WORK TO COMPLETE :: All that is needed is each line of the entries holding the word "height", copied as it stands.

RECORD SET ::

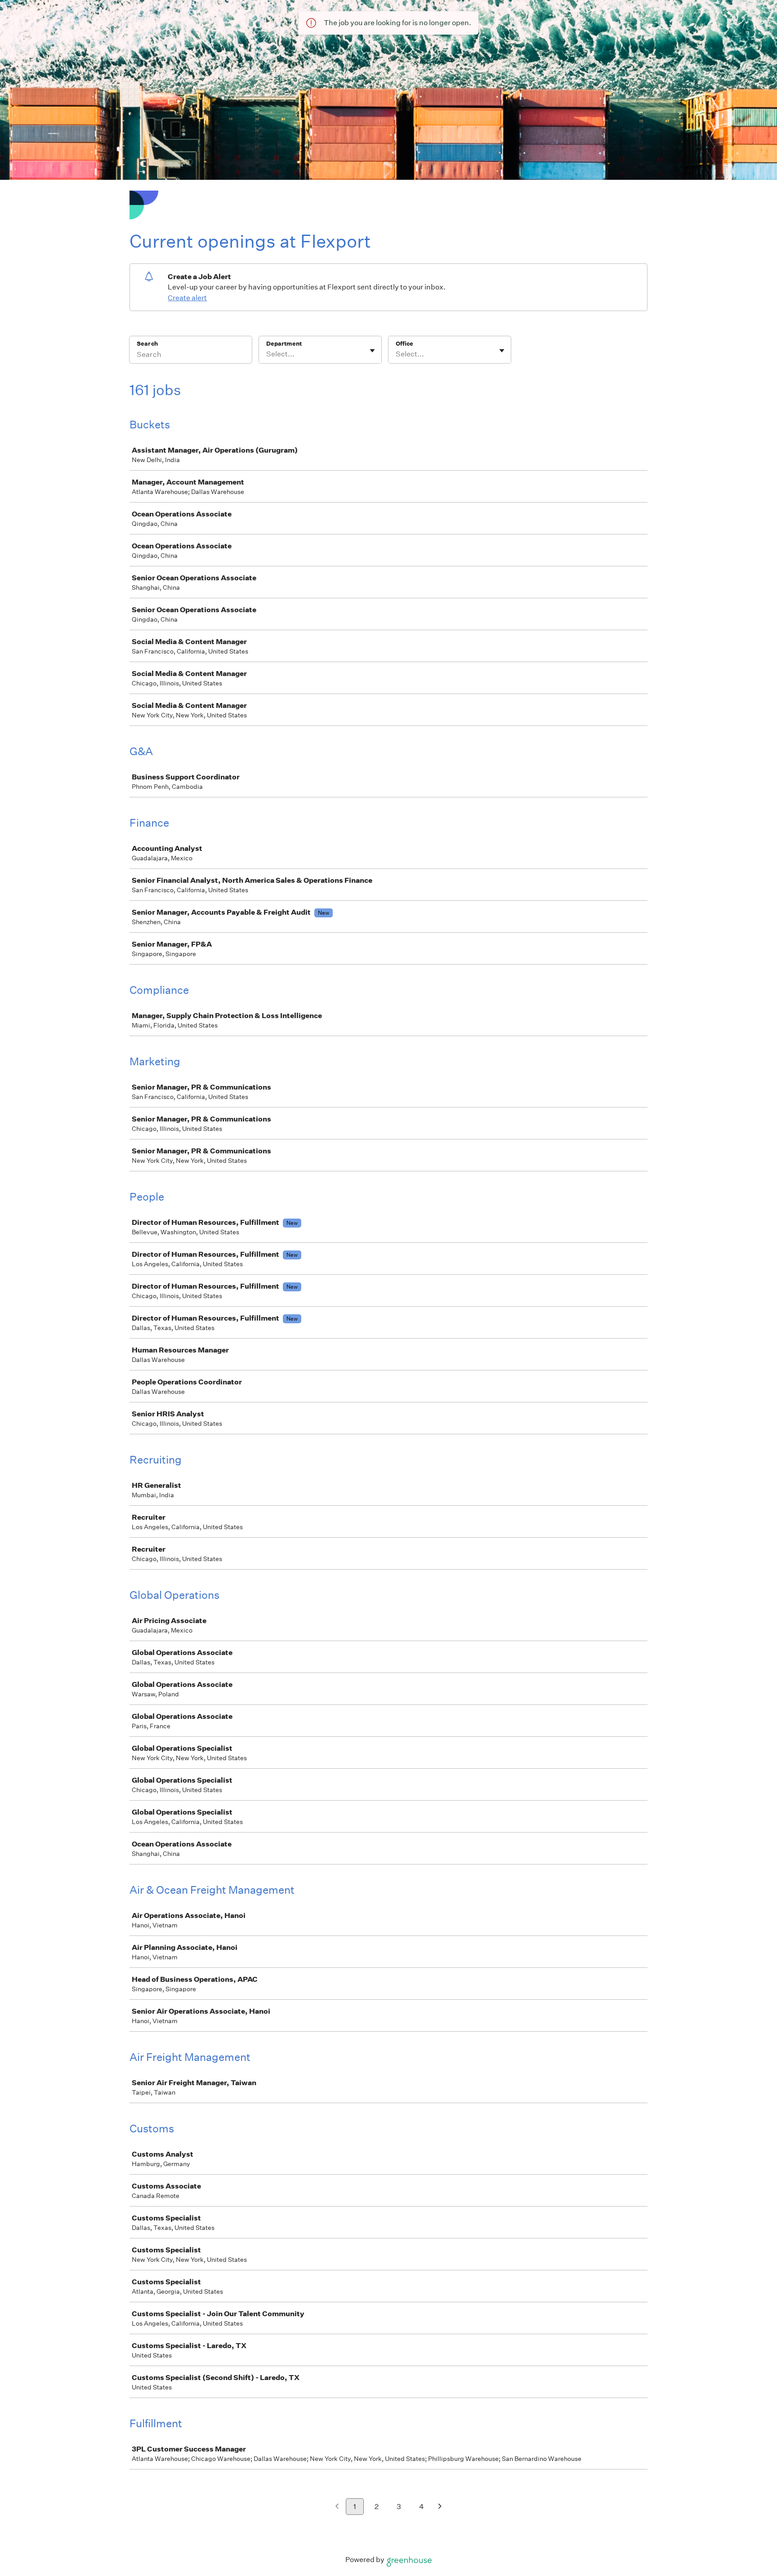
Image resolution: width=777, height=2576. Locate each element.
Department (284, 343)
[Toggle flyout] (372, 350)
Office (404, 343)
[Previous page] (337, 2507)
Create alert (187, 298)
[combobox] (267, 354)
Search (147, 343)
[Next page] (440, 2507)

--

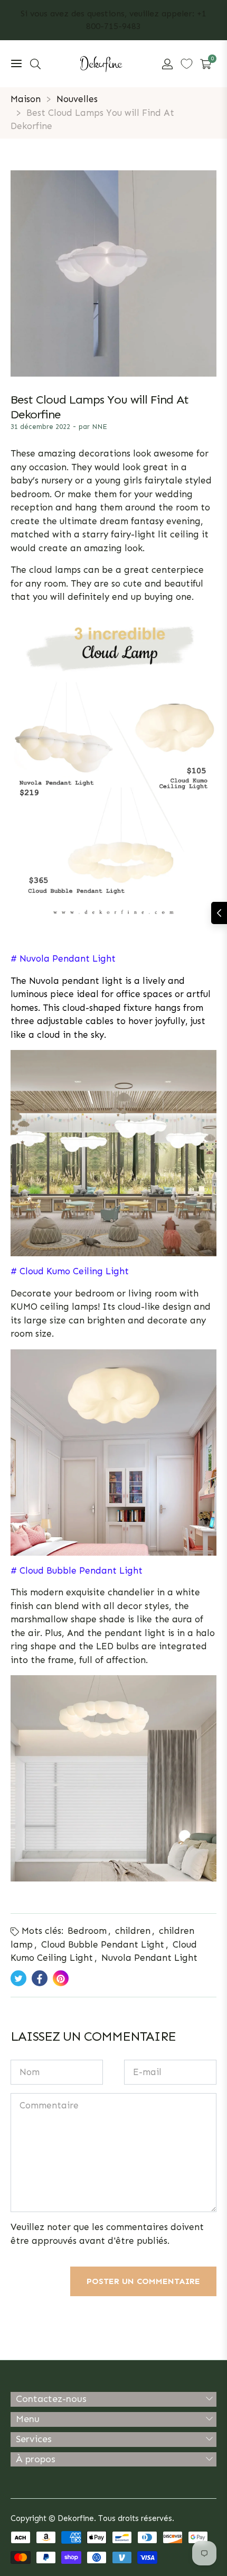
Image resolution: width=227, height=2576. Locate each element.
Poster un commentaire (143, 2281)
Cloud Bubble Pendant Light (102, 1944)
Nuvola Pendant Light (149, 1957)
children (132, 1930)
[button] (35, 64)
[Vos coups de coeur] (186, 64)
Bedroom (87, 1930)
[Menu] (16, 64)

...

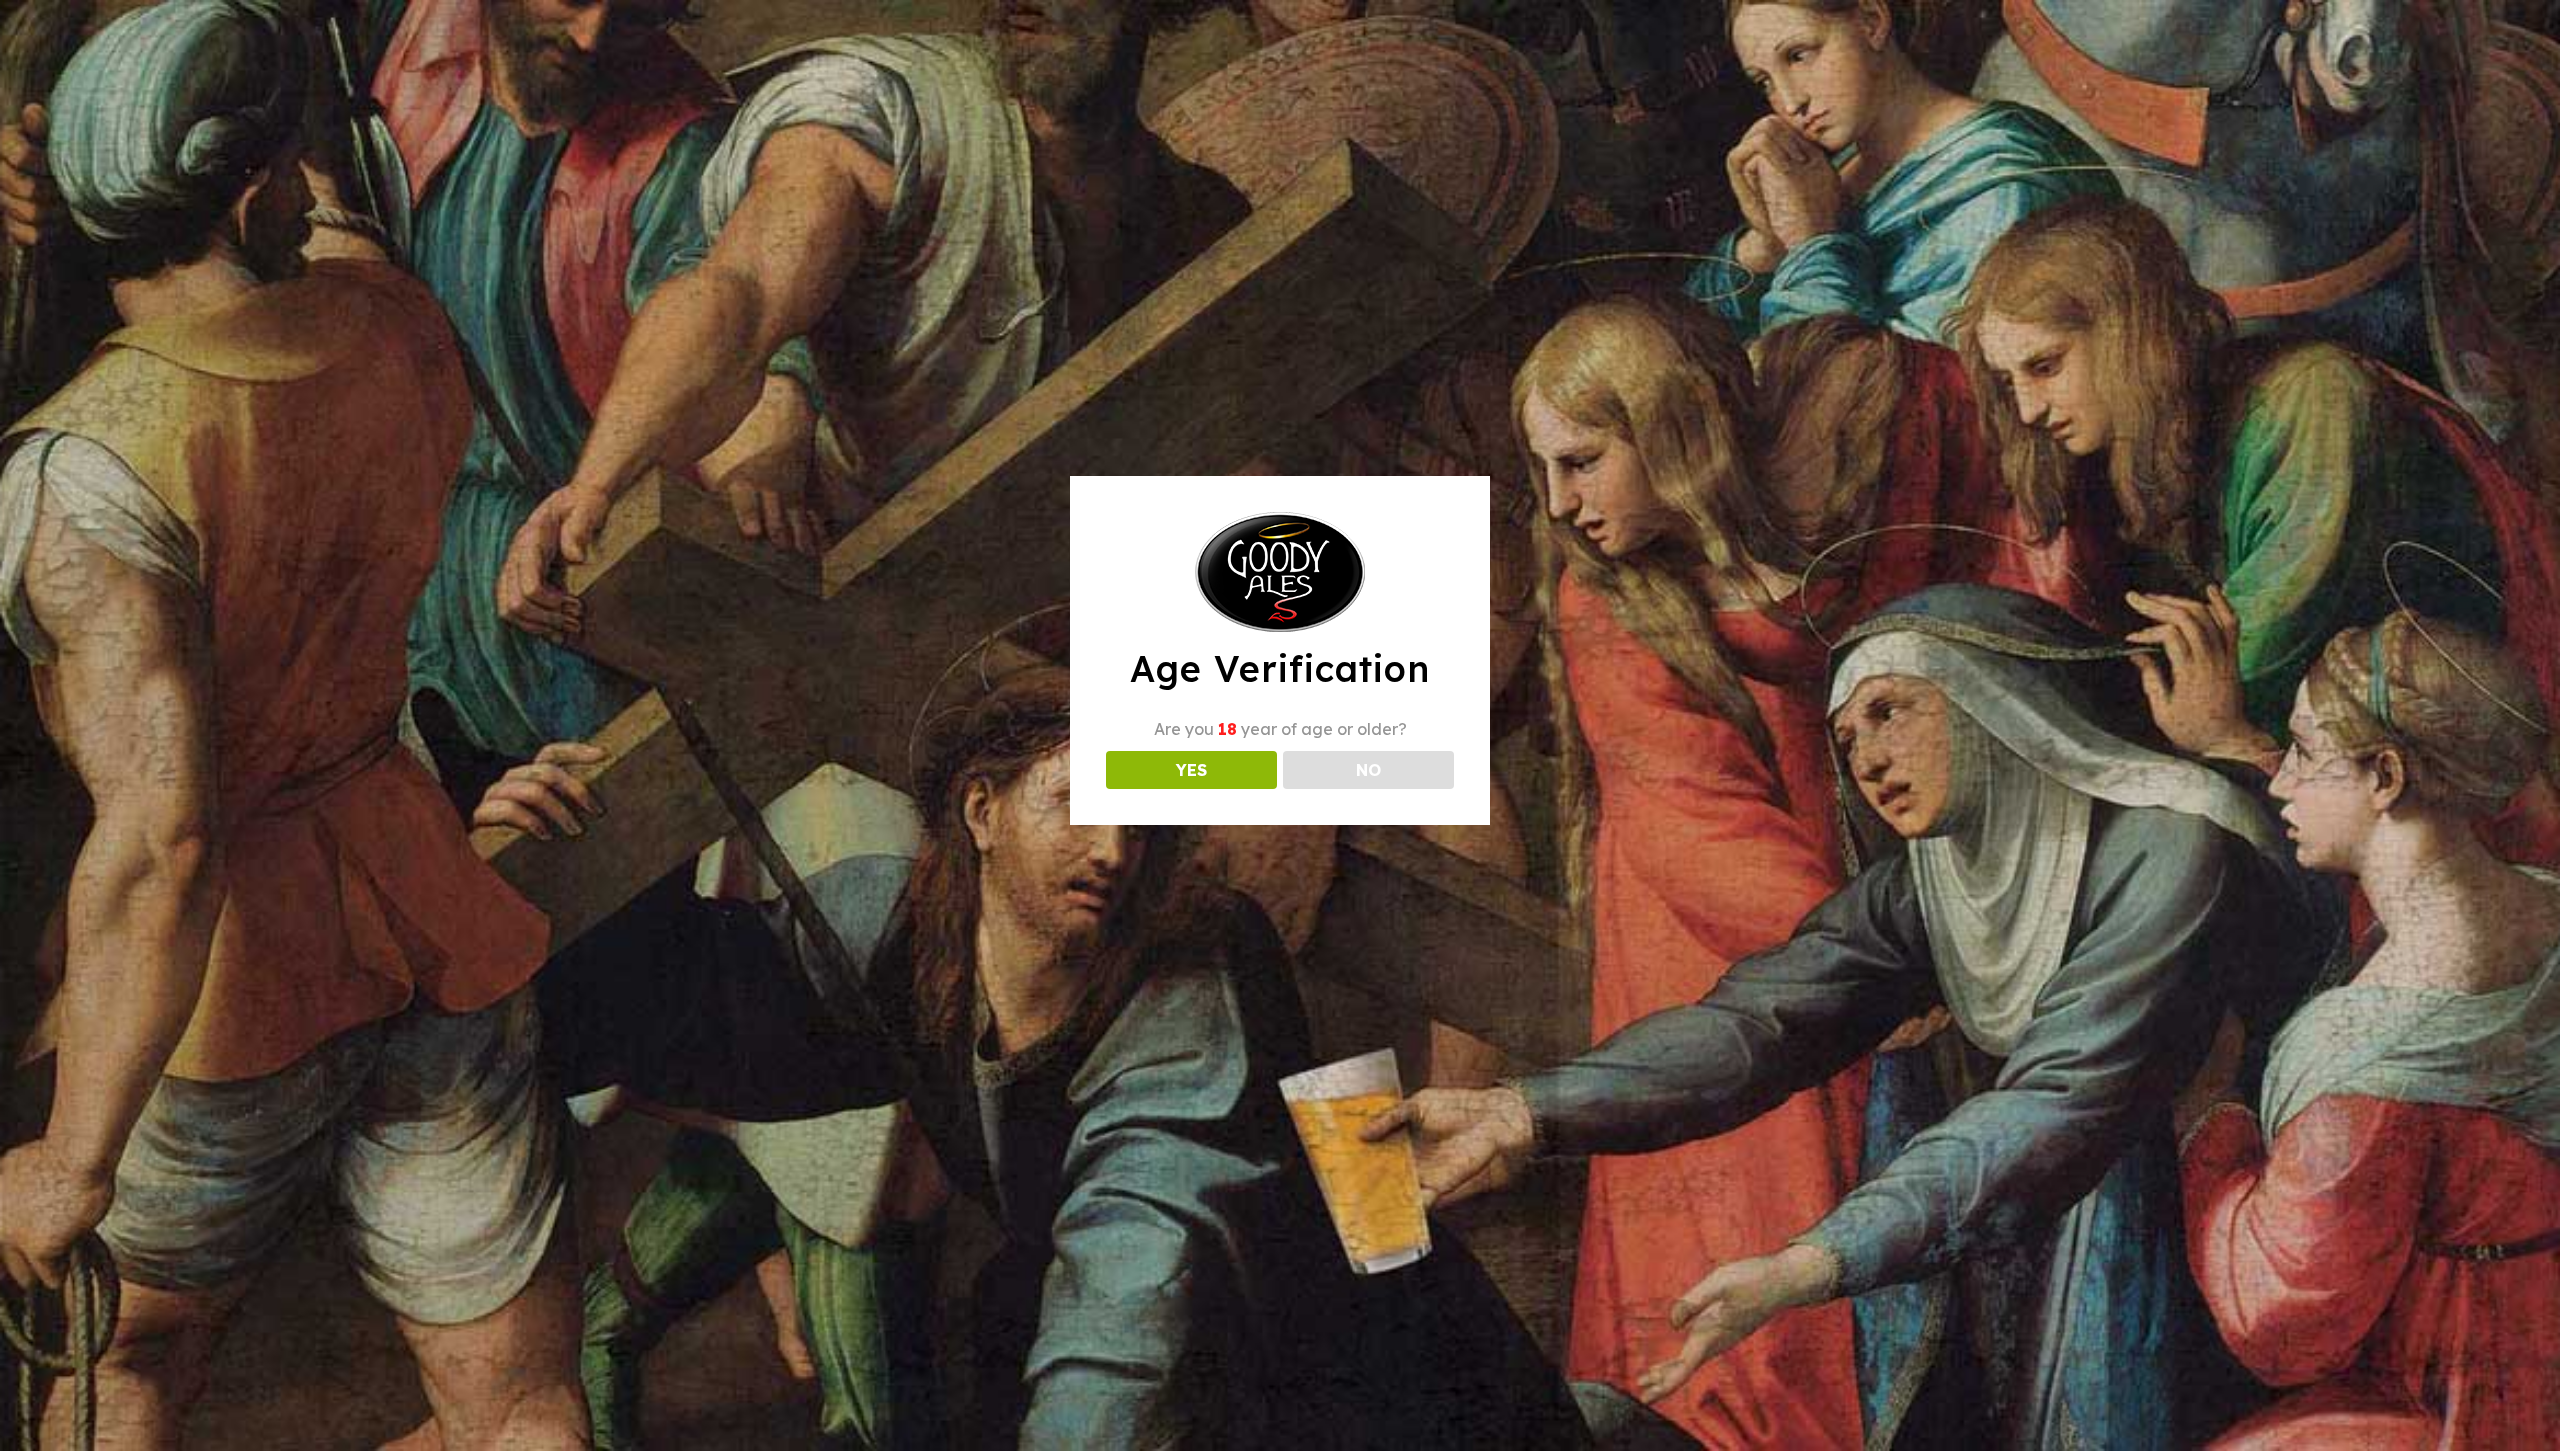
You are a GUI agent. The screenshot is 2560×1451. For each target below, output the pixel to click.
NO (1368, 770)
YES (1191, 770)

EXPECTED OUTPUT ::
Image resolution: width=777, height=2576. Locate each element.
Image resolution: width=227, height=2576. Locate each element.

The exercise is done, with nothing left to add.